Source data:
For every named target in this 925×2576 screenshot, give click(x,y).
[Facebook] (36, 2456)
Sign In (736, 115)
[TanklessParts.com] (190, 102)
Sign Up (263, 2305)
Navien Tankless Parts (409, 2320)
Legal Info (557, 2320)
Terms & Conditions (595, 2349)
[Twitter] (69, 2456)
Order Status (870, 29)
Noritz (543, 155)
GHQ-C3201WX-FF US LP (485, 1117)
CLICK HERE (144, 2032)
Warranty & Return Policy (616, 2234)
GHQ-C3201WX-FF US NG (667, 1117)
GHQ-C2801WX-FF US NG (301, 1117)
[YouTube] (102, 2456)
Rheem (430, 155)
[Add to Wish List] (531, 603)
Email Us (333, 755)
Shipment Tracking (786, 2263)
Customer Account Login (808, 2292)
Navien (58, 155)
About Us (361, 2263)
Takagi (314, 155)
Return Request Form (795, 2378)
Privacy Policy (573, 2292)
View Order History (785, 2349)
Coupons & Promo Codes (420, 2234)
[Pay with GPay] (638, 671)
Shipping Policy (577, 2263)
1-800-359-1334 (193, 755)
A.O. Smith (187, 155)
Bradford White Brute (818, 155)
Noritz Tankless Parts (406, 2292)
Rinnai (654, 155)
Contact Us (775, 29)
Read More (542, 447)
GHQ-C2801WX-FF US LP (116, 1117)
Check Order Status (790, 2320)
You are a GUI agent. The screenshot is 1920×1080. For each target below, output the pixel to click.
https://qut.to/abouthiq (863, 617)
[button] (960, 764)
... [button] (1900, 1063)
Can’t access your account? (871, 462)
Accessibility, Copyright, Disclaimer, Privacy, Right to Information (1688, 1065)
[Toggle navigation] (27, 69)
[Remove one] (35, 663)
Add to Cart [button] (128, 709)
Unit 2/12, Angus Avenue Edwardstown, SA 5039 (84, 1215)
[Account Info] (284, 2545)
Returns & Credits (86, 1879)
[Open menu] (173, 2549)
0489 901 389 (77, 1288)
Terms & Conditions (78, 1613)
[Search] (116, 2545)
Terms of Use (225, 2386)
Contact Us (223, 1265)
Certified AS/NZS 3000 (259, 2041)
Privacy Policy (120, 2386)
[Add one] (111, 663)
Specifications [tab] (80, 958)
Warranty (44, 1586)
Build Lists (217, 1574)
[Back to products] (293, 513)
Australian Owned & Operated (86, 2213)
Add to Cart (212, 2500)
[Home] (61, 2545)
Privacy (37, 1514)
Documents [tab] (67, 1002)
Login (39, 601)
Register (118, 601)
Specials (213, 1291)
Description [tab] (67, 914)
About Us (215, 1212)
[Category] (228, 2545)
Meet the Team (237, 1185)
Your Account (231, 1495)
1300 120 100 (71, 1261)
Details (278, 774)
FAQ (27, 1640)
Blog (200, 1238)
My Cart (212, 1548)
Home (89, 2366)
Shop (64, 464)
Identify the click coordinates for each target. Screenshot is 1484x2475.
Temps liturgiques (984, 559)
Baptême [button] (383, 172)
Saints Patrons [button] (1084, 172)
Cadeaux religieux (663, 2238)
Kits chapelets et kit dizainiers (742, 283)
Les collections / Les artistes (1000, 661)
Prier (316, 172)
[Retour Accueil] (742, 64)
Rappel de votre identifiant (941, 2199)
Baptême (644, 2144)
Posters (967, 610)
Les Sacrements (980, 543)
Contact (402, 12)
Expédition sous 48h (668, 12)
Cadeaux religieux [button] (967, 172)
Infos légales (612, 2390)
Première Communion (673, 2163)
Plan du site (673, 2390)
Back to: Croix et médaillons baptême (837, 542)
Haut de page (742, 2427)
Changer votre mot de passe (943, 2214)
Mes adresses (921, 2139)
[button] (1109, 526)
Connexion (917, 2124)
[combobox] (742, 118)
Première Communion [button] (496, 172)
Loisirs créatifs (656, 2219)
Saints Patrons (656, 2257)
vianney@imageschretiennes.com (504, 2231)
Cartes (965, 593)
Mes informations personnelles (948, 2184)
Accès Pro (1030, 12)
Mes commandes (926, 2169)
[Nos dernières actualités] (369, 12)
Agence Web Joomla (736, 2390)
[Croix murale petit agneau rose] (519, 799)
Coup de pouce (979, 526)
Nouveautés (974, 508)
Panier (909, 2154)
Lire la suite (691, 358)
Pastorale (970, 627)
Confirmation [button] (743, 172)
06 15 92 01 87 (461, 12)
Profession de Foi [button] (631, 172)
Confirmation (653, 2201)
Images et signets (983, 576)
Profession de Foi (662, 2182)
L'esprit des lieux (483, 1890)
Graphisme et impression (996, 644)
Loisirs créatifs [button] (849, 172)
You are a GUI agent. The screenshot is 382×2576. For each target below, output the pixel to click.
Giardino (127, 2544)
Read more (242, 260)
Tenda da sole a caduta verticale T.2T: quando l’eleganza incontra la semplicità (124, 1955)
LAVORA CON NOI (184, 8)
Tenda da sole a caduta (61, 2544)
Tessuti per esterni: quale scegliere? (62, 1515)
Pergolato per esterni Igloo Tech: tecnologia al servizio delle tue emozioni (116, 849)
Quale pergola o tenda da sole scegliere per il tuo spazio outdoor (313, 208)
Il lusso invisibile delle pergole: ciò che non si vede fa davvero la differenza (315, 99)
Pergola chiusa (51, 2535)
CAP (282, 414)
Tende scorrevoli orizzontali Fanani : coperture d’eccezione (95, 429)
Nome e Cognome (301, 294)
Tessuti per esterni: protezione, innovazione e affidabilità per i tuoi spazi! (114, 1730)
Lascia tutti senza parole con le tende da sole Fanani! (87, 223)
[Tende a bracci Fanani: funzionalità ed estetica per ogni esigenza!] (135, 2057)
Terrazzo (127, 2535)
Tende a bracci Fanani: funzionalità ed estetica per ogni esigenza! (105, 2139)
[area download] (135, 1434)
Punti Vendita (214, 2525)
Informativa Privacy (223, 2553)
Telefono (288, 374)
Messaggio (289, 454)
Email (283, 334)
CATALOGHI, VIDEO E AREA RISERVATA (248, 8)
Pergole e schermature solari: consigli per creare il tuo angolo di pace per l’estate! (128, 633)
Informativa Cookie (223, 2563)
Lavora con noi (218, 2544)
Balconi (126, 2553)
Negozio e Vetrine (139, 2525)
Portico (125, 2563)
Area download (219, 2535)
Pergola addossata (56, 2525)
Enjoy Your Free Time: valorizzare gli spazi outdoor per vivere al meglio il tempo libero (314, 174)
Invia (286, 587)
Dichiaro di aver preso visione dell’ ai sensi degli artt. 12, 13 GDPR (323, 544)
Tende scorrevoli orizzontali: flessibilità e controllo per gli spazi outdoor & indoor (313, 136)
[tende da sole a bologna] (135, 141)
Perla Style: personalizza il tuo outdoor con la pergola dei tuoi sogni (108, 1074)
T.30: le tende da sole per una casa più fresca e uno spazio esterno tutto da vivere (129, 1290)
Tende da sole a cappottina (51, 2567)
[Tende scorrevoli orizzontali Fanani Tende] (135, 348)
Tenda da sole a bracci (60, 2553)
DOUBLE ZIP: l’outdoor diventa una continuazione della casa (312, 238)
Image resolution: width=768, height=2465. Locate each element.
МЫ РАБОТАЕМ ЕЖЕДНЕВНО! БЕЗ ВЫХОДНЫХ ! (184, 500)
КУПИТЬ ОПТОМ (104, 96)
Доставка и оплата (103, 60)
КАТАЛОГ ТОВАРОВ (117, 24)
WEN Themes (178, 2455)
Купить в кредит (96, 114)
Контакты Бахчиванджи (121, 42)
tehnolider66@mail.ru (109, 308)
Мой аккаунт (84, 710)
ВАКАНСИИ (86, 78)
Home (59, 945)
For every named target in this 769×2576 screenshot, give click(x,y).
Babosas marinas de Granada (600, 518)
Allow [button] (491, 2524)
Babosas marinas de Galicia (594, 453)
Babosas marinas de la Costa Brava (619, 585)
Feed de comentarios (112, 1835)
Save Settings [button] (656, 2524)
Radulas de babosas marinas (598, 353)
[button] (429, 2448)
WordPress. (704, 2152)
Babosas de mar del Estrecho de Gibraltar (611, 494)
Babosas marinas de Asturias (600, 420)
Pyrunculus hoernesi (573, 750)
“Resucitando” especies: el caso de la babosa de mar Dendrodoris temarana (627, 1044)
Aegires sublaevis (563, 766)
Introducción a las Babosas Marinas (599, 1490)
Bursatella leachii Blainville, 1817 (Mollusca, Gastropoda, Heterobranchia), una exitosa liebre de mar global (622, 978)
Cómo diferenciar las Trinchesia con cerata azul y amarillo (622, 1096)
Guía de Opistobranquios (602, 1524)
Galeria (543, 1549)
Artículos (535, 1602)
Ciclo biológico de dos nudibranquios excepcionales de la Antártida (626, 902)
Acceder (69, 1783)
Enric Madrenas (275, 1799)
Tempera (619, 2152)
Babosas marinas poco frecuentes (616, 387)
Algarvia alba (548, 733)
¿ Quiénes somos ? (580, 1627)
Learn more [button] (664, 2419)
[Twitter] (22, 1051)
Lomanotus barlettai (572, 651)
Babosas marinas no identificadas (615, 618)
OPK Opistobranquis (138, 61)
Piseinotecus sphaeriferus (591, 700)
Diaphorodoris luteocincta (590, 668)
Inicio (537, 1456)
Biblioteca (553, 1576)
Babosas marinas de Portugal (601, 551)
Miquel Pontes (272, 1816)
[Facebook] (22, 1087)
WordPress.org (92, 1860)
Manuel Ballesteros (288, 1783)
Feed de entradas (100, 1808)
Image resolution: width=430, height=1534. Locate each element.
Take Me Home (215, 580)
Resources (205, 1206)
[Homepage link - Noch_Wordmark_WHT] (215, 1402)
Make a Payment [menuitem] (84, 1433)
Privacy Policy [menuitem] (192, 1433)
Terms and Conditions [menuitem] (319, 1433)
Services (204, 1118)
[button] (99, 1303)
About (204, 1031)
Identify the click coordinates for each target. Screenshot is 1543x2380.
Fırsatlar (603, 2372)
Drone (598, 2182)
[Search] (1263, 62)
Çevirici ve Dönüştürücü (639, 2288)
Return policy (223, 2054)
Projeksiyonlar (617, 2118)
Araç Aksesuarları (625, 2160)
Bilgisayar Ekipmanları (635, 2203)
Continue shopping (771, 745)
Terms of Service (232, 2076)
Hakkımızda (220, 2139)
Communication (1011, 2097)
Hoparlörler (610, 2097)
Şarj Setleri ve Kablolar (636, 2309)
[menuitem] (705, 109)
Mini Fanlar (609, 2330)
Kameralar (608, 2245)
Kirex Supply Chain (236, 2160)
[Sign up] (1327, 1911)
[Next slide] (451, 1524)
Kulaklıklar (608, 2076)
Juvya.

Task details: Using only the listing above, restate exactly the lines from the line containing "Order Status (870, 29)" through the line containing "Coupons & Promo Codes (420, 2234)", both included.

Expected answer:
Order Status (870, 29)
Noritz (543, 155)
GHQ-C3201WX-FF US LP (485, 1117)
CLICK HERE (144, 2032)
Warranty & Return Policy (616, 2234)
GHQ-C3201WX-FF US NG (667, 1117)
GHQ-C2801WX-FF US NG (301, 1117)
[YouTube] (102, 2456)
Rheem (430, 155)
[Add to Wish List] (531, 603)
Email Us (333, 755)
Shipment Tracking (786, 2263)
Customer Account Login (808, 2292)
Navien (58, 155)
About Us (361, 2263)
Takagi (314, 155)
Return Request Form (795, 2378)
Privacy Policy (573, 2292)
View Order History (785, 2349)
Coupons & Promo Codes (420, 2234)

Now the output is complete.